Les deux dirigeants, qui vont débattre pour la première fois de la « feuille de route » ont des approches divergentes.
Pour M. Abbas, alias Abou Mazen, la rencontre a un seul objectif : obtenir l’acceptation par Israël de « la feuille de route », après que le secrétaire d’État américain Colin Powell eut échoué à le faire lors de sa visite de deux jours le week-end dernier. « Après l’échec de Powell, Abou Mazen estime qu’en rencontrant lui-même Sharon, il pourrait obtenir son adhésion à ce plan », a indiqué un haut responsable palestinien.
Israël a émis quinze réserves sur ce plan et aux grandes craintes des Palestiniens, Sharon va essayer de l’amender lorsqu’il se rendra la semaine prochaine à Washington pour y rencontrer le président américain.
Non seulement Israël n’a pas fait un geste de bonne volonté à l’égard des Palestiniens, mais il refuse de geler la colonisation juive dans les territoires palestiniens, une condition figurant pourtant en premier dans la « feuille de route ».
En dépit des efforts de Washington de maintenir en vie ce document et les assurances données par M. Powell qu’il ne sera pas « réécrit » lors de la visite de Sharon à Washington, la crise de confiance s’amplifie.
La rencontre Abbas-Sharon « serait utile si elle est axée sur l’application de la “feuille de route” », affirme Nabil Abou Roudeina, proche conseiller du chef de l’Autorité palestinienne Yasser Arafat.
« Si Israël a d’autres intentions, la rencontre serait inutile », souligne-t-il.
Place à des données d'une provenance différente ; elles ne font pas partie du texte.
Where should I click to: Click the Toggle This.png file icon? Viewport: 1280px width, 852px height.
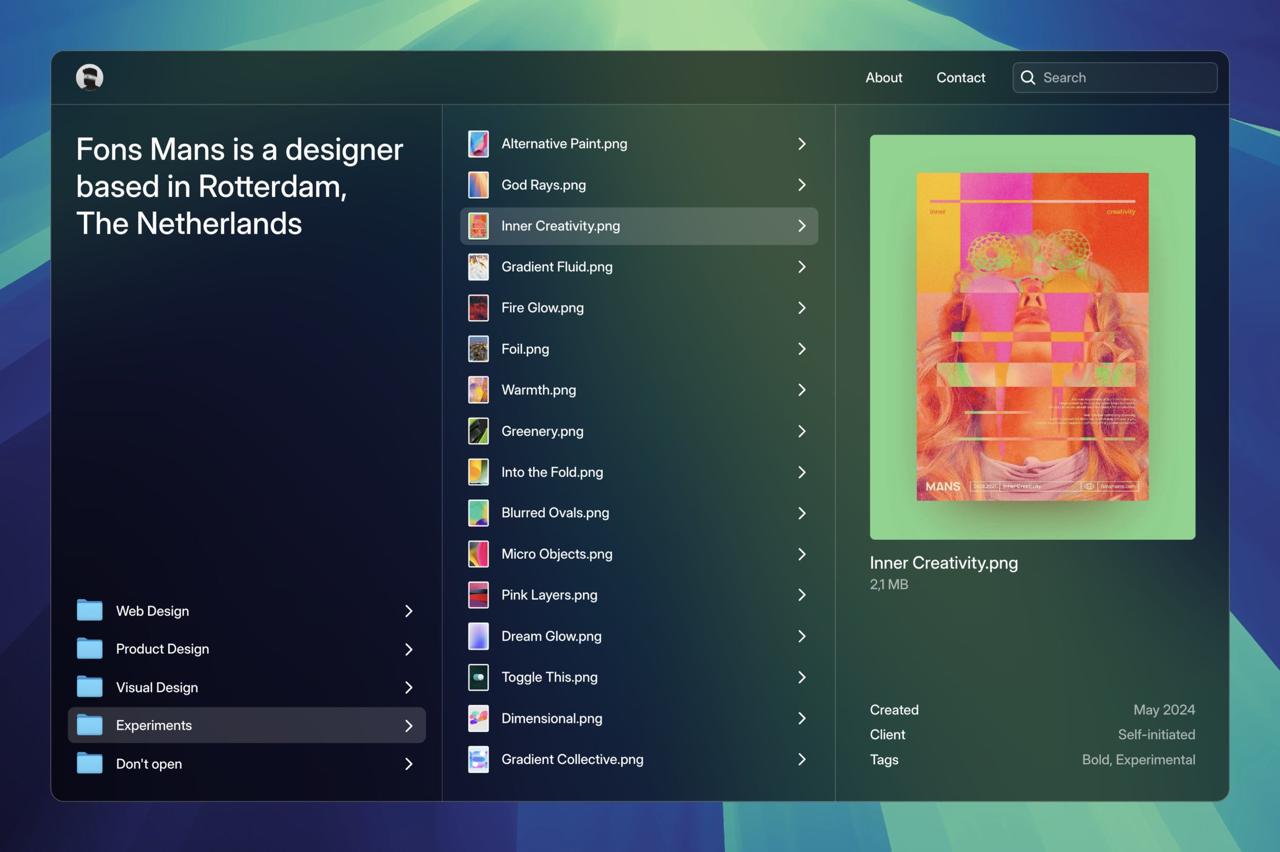coord(479,677)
Apparemment, le Premier ministre israélien a sa propre vision de cette rencontre. Elle serait pour lui une étape formelle avant son entretien avec George Bush considéré comme vital pour la survie de la « feuille de route ».
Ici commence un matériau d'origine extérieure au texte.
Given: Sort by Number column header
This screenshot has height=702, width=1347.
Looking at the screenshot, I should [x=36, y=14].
À l’exemple de Sharon, le ministre de la Défense Shaul Mofaz a critiqué la « feuille de route », ce qui a provoqué la colère des États-Unis qui misent sur la rencontre avec Abbas afin qu’Israël démontre son attachement à ce plan.
Powell a affirmé jeudi que les Israéliens et les Palestiniens doivent se préparer à consentir des concessions mutuelles afin de préparer le chemin de la paix au Proche-Orient.
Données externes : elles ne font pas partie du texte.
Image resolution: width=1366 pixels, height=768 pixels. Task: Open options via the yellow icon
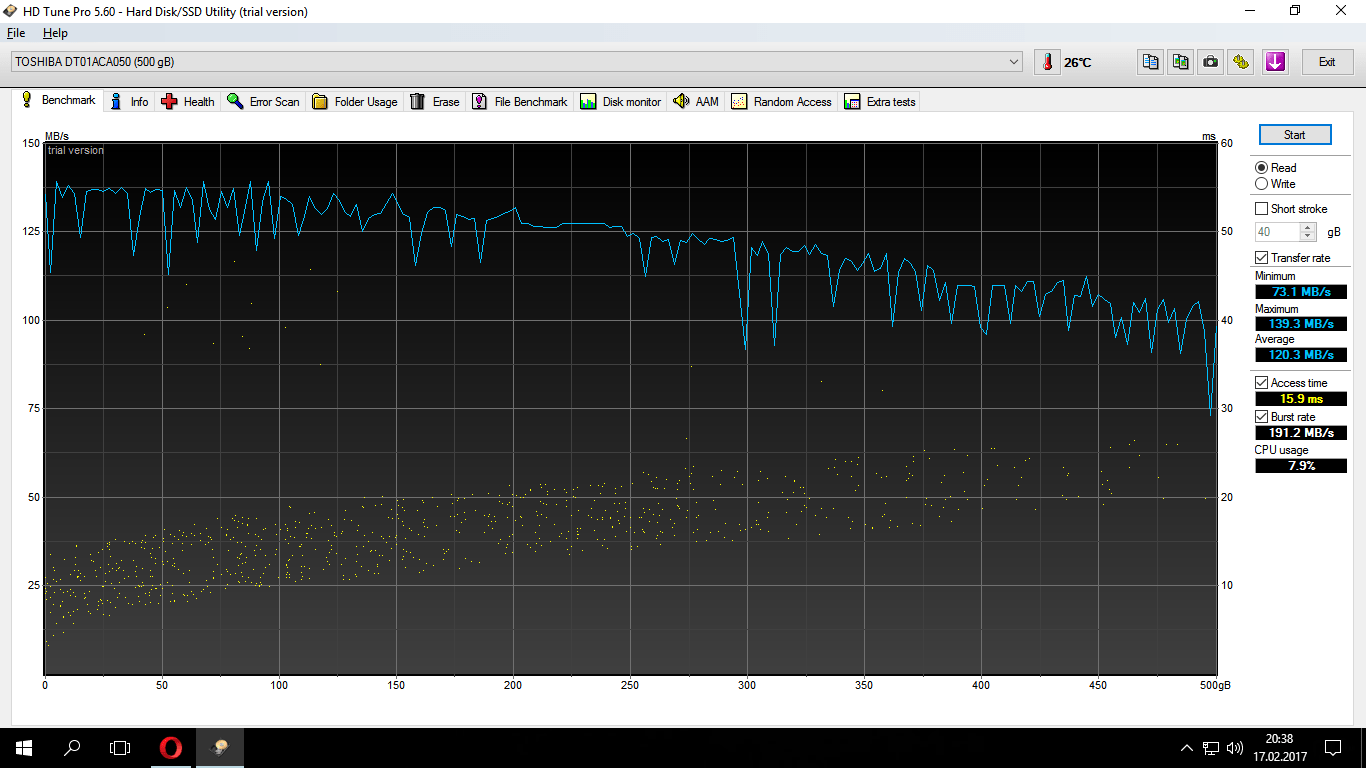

« C’est le moment pour les deux parties de faire des compromis, car nous ne pouvons pas faire du surplace. Il faut saisir cette opportunité et ne pas la laisser passer », a dit Powell.
Mais Sharon ne semble pas inquiet au sujet de ses discussions aux États-Unis, selon le quotidien israélien Haaretz.
« Sharon croit que son entretien avec Bush sera couronné de succès, comme ce fut la cas pour les sept précédents » qui ont eu lieu ces deux dernières années, écrit le commentateur Aluf Benn.
L’Administration américaine serait, selon certains rapports, prête à examiner 12 des 15 amendements proposés par Sharon.
Ce dernier est convaincu, selon les analystes israéliens, que l’arrêt de la colonisation n’est pas une priorité et que la question de la sécurité doit figurer en premier.
Et Sharon sait qu’à l’approche de l’élection présidentielle aux États-Unis l’an prochain, les proches de Bush lui conseilleront « de ne pas froisser la communauté juive américaine », selon le commentateur israélien.